Settings → Policies lists every policy on the active tenant:

  • name,
  • type (Built-in or Custom),
  • status (Draft / Approved / Active / Retired),
  • last edit author and approver,
  • audit-log link.

Creating a custom policy

Settings → Policies → New policy:

  1. Name — unique per tenant.
  2. Description — free text. Reviewers will read this; explain intent.
  3. Body — the DSL expression (see Custom policy DSL).
  4. Save as draft.

Drafts run in the policy engine in a "shadow" mode — the engine evaluates them but never blocks; instead, every "would-deny" is recorded as a Policy.WouldDeny audit event so you can dry-run a new policy before turning it on.

Approval flow

A draft policy must be Approved by a different operator (the four-eyes principle) before it goes Active. See Approval flows.

Active policies

Active policies block in real time. The "would-deny" shadow stops; the engine becomes blocking. The audit-log row for the activation includes the policy version's hash for tamper-evidence.

Retiring a policy

Retire keeps the policy in the database for the audit trail but takes it out of evaluation. Retire is reversible (re-Activate). Hard delete is not offered — the audit history of what the policy did is itself audit material.

Performance and safety

The policy engine evaluates expressions with a 50 ms wall-clock budget per evaluation. An expression that times out is treated as deny, not allow — fail-closed by design. Expressions are cached in compiled form so the second evaluation reuses the parse tree.

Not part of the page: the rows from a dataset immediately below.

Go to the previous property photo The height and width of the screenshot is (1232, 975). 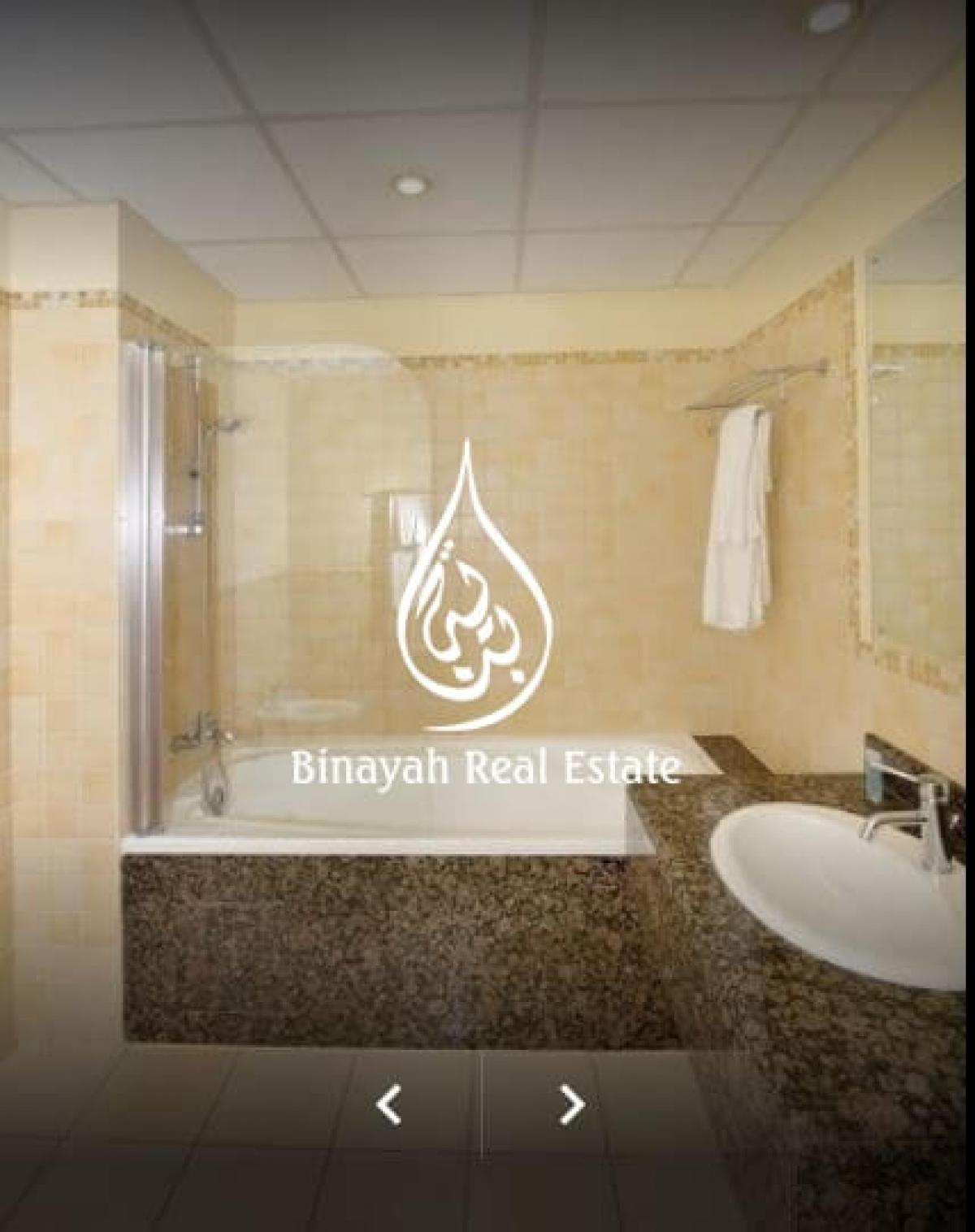tap(389, 1105)
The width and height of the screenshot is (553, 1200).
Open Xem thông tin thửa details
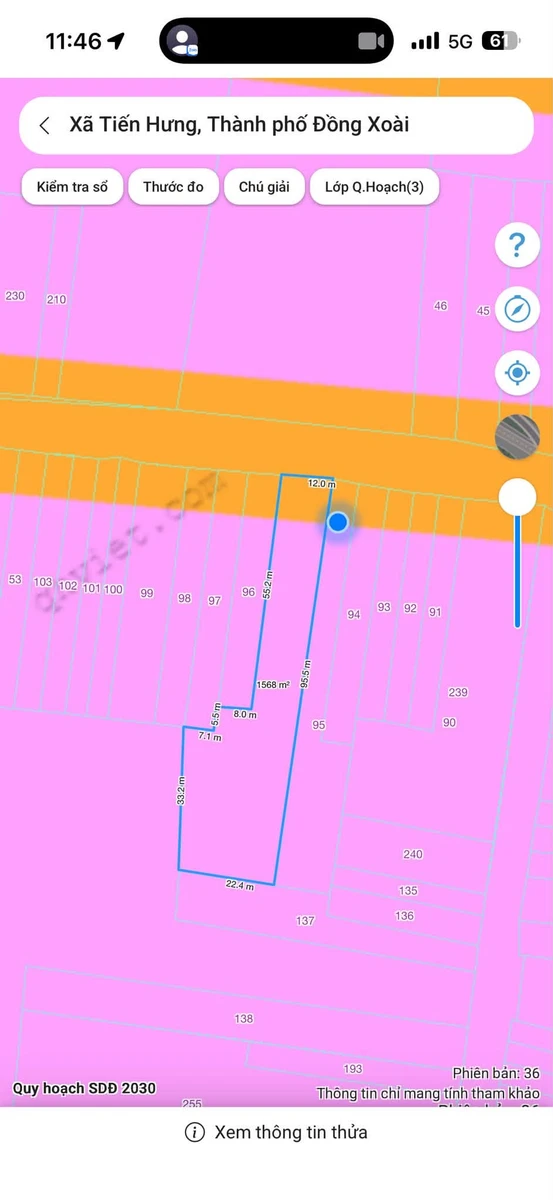point(277,1132)
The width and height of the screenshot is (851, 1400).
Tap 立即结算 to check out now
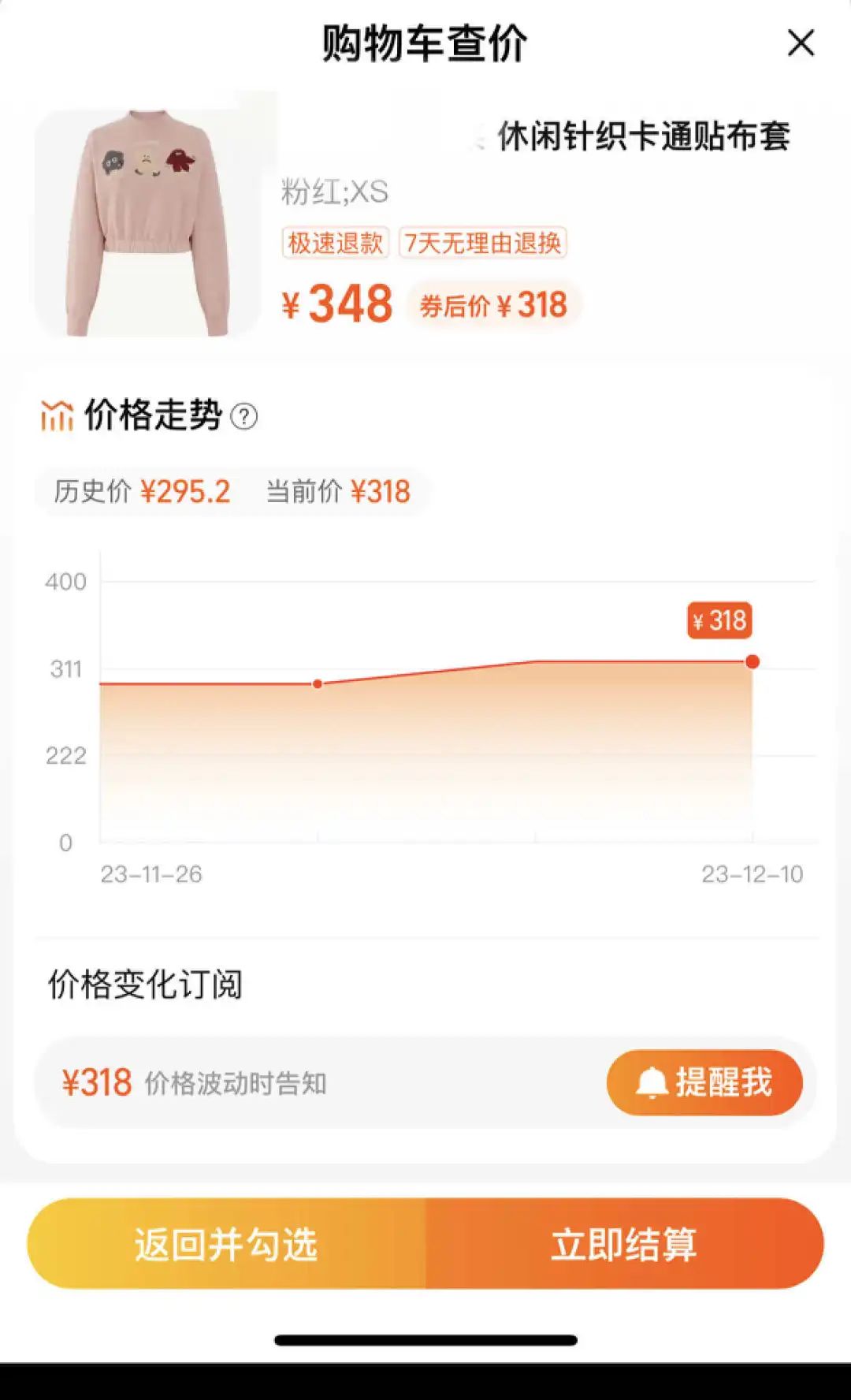[624, 1245]
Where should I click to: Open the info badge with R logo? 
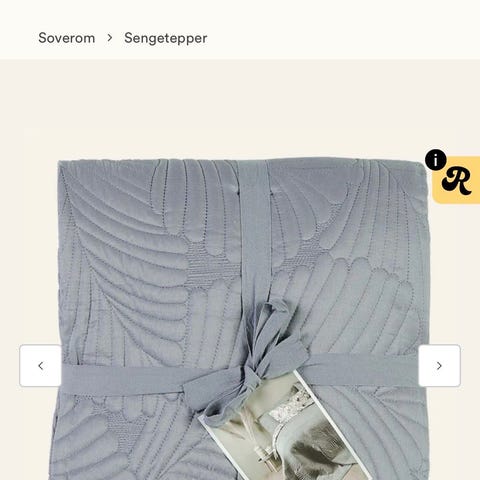(453, 177)
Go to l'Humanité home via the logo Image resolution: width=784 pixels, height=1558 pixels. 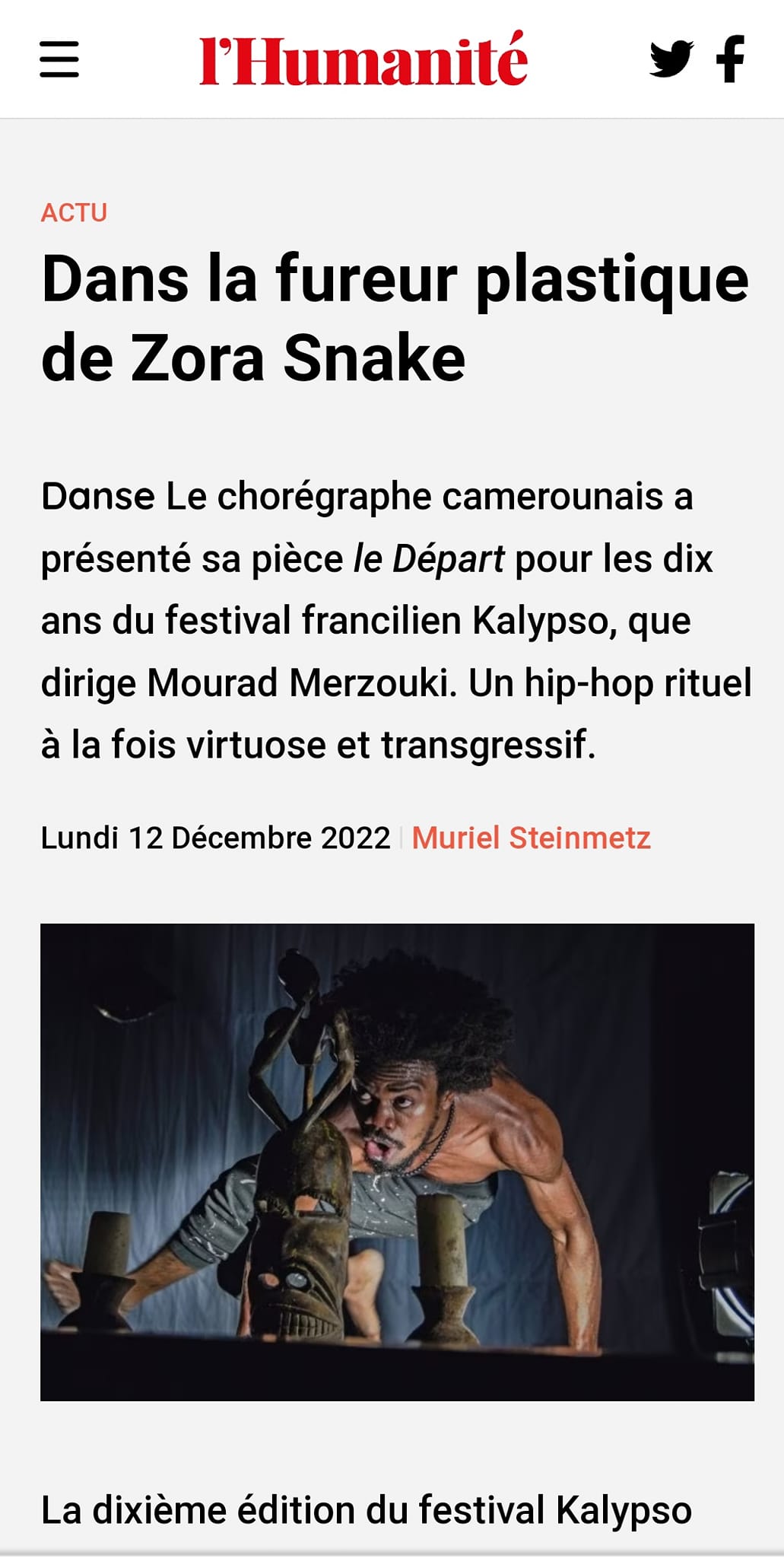pyautogui.click(x=363, y=59)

For 1 000 agents in a single rollout step, total policy evaluation overhead is a few hundred milliseconds. Custom policies that walk the entire YAML AST are slower; the rule of thumb is "tens of milliseconds for a tight rule, low hundreds for a heavy one".

Examples

A handful of common custom policies tenants write:

  • "No exporter to a non-EU endpoint." — checks the destination hostname against an allow-list.
  • "Every traces pipeline must go through tail_sampling." — checks pipeline composition.
  • "Hostmetrics interval ≥ 60 s." — caps cardinality.
  • "No debug exporter in production." — gated by group label.

Walkthroughs of each are on Custom policy DSL.